Ultrathin membranes can be formed by the methods described herein. These ultrathin membranes allow for optimal diffusion of nutrient and bioregulator molecules across the membrane, and great flexibility in the shape of the membrane. Such thin membranes produce encapsulated material with optimal economy of volume. Biological material thus coated can be packed into a relatively small space without interference from bulky membranes.

The thickness and pore size of membranes formed can be varied. This variability allows for "perm-selectivity"--membranes can be adjusted to the desired degree of porosity, allowing only preferred molecules to permeate the membrane, while acting as a barrier against larger undesired molecules. Thus, the membranes are immunoprotective in that they prevent the transfer of antibodies or cells of the immune system.

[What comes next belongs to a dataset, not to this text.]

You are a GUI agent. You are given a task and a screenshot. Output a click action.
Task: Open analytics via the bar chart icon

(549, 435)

When the encapsulated biological material is cellular in nature, the absence of small monomers in the polymerization solution prevents the diffusion of toxic molecules into the cell. In this manner the present invention provides a polymerization system which is more biocompatible than any available in the prior art.

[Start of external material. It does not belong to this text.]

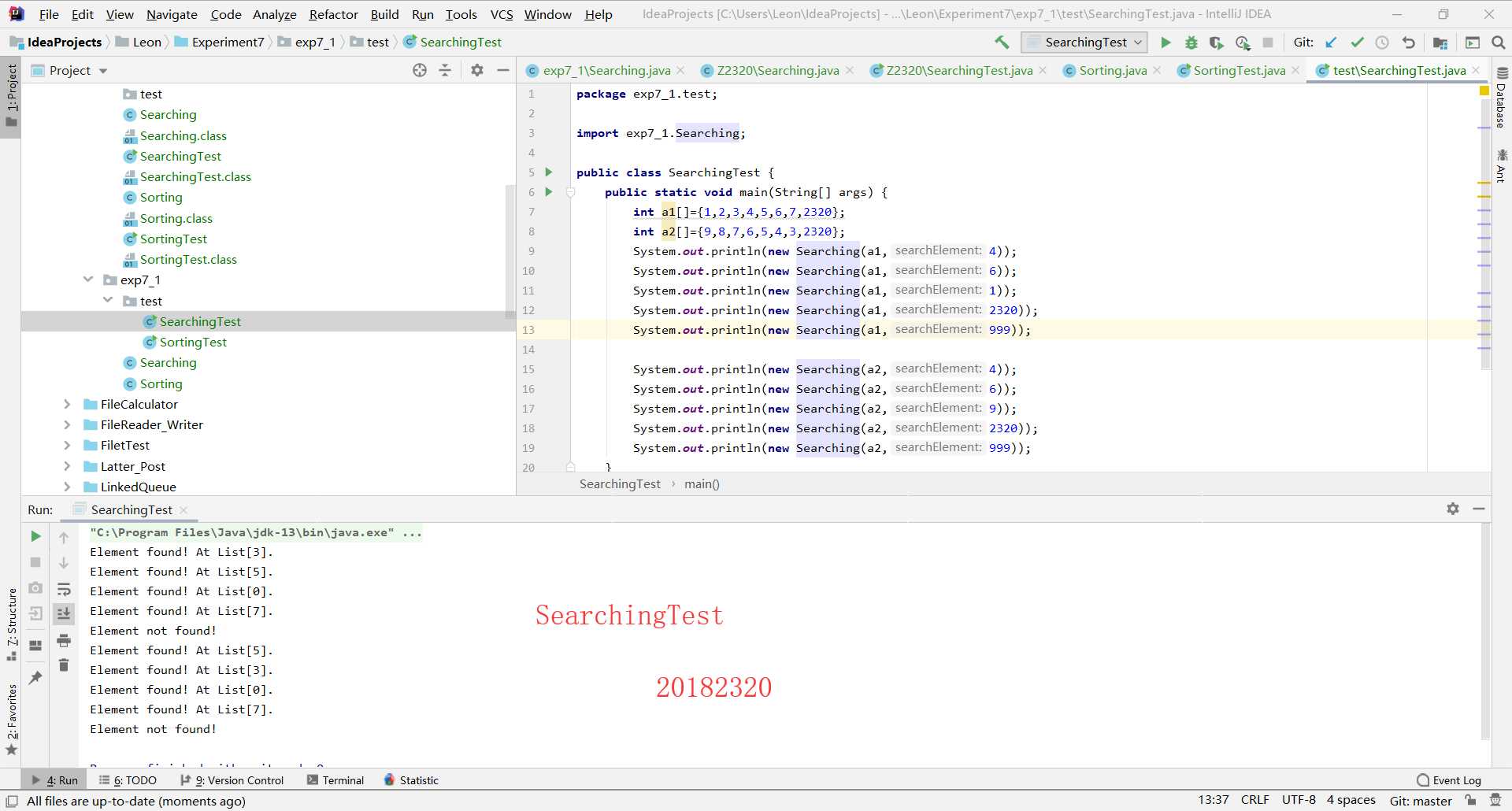
Task: Toggle soft-wrap in the Run console
Action: (64, 589)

Additionally, the polymerization method utilizes short bursts of visible or long wavelength UV light, which is nontoxic to biological material. Bioincompatible polymerization initiators employed in the prior art are also eliminated.

According to the present invention, membrane formation occurs under physiological conditions. Thus, no damage is done to the enclosed biological material due to harsh pH, temperature, or ionic conditions.

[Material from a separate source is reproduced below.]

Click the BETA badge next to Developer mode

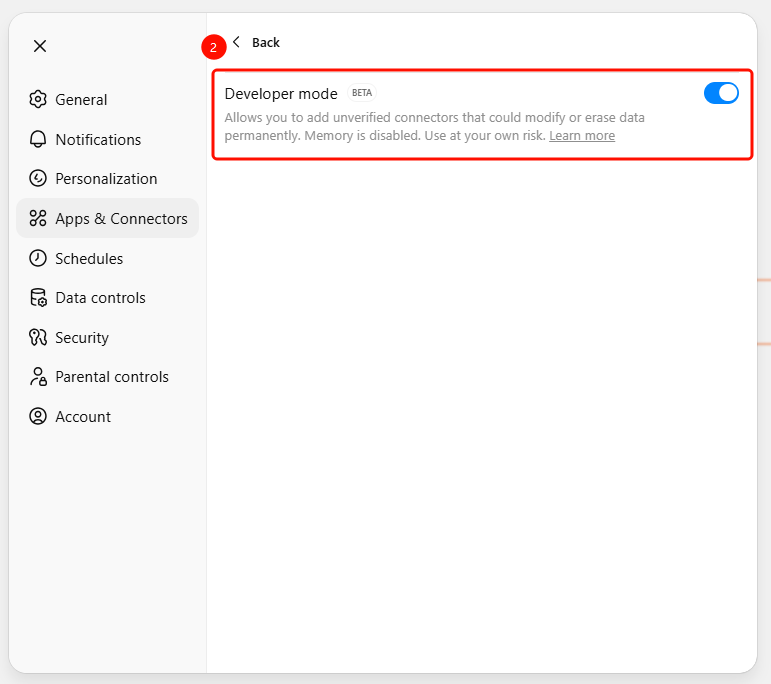(x=362, y=93)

Because the membrane adheres to the biological material, the membrane can be used as an adhesive to fasten more than one biological substance together. The macromers are polymerized in the presence of these substances which are in close proximity. The membrane forms in the interstices, effectively gluing the substances together.

Additionally, utilizing the tendency of the membrane to adhere to biological material, a membrane can be formed around or on a biologically active substance to act as a carrier for that substance.

DETAILED DESCRIPTION

By a variety of methods, this invention provides a means for creating biocompatible membranes of varying thickness on the surface of a variety of biological materials. The polymerization occurs by a free-radical, reaction, causing a "macromer" with at least two ethyenically unsaturated moieties to form a crosslinked polymer. The components of this reaction are:

a photoinitiator, preferably eosin dye;

a "macromer," preferably polyethlene glycol (PEG) diacrylate, m.w. 18.5 kD. This component is at once a polymer and a macromer

optionally a cocatalyst, preferably triethanolamine; and

optionally, an accelerator.

These components are mixed in varying combinations, and the mixture is exposed to longwave UV or visible light ("radiation"), preferably of wavelength 350-700 nm, most preferred at 365-514 nm, to initiate polymerization. A network is formed as the macromers polymerize in a variety of directions.

Four methods are used to effect polymerization to form biocompatible membranes. These are referred to below as the "bulk suspension polymerization" method, the "microcapsule suspension polymerization" method, the "microcapsule interfacial polymerization" method, and the "direct interfacial polymerization" method. They utilize either suspension or interfacial polymerization techniques on either coated or uncoated biological materials.

Bulk Suspension Polymerization Method

In this embodiment of the invention the core biological material is mixed in an aqueous macromer solution (composed of the macromer, cocatalyst and optionally an accelerator) with the photoinitiator. Small globular geometric structures such as spheres, ovoids, or oblongs are formed, preferably either by coextrusion of the aqueous solution with air or with a non-miscible substance such as oil, preferably mineral oil, or by agitation of the aqueous phase in contact with a non-miscible phase such as an oil phase to form small droplets. The macromer in the globules is then polymerized when exposed to radiation. Because the macromer and initiator are confined to the globules, the structure resulting from polymerization is a capsule in which the biological material is enclosed. This is a "suspension polymerization" whereby the entire aqueous portion of the globule polymerizes to form a thick membrane around the cellular material.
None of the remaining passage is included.